Eksperci przyznają, że w czasie mrożenia żywność traci od 10 do 30 proc. witamin. Mimo to, mrożenie pozostaje jednym z najlepszych sposobów utrwalania żywności. Przedstawiamy wady i zalety mrożonek.
Na temat mrożonek narosło wiele mitów i sprzecznych opinii. Jedni uznają je za żywność prawie doskonałą, bo tylko minimalnie przetworzoną, bliską pierwotnej, naturalnej postaci, podczas gdy inni za niemal bezwartościową, pozbawioną życia i wielu naturalnych walorów. Jak jest naprawdę?
– Mrożenie, tak jak i inne metody utrwalania żywności, ma swoje wady i zalety, ponieważ wiąże się z pewnymi zmianami fizycznymi i chemicznymi jakie zachodzą w produktach spożywczych. Zmiany, które widać na pierwszy rzut oka po rozmrożeniu produktów czy podczas ich przygotowywania, to utrata jędrności, zmiana konsystencji oraz ograniczone zdolności utrzymania wody – mówi Klaudia Wiśniewska, dietetyczka z Instytutu Żywności i Żywienia oraz Narodowego Centrum Edukacji Żywieniowej.

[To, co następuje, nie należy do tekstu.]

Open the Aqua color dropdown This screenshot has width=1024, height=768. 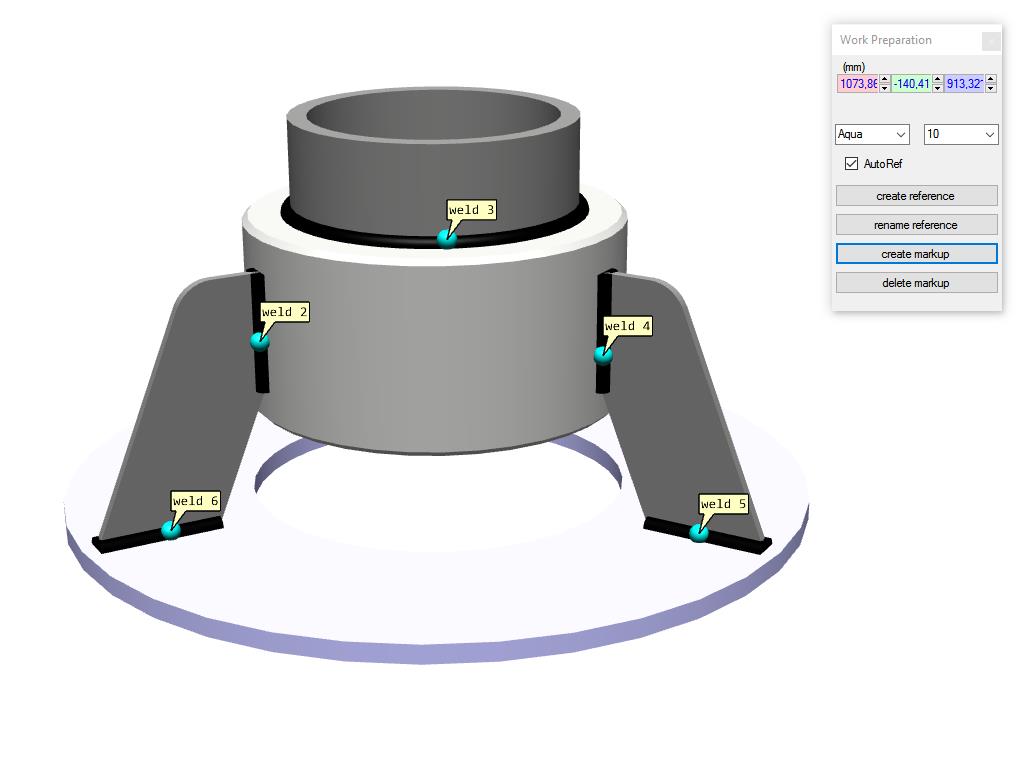tap(872, 134)
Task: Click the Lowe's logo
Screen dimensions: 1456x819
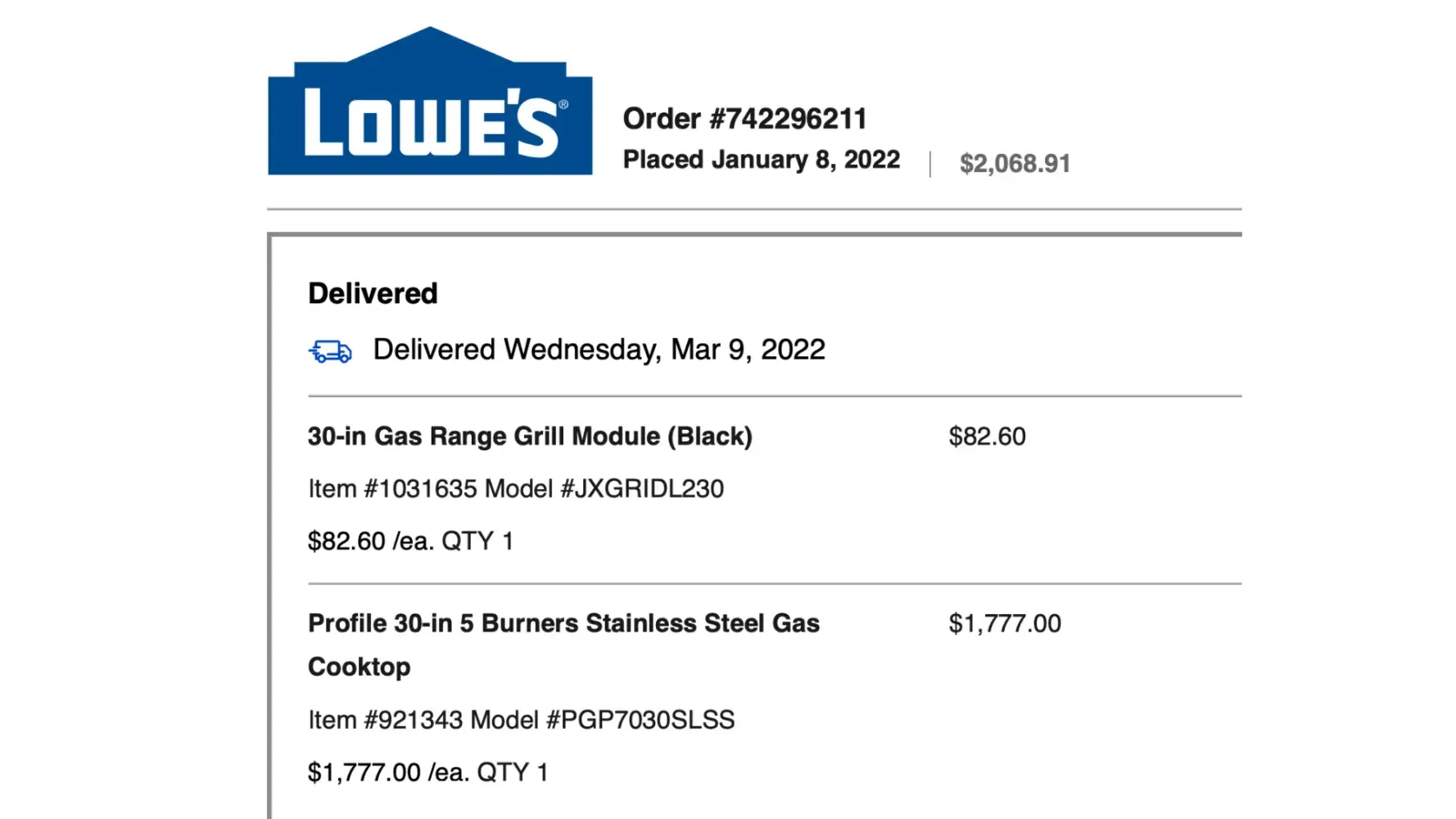Action: tap(430, 102)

Najpewniej z tego właśnie powodu mrożonki nie są mile widziane przez wielu szefów kuchni w branży gastronomicznej. Ale większość z nas korzysta z mrożonek niemal przez okrągły rok. Dlatego warto przyjrzeć się im nieco bliżej, zwłaszcza ich wartości odżywczej.
Czy mrożonki są zdrowe?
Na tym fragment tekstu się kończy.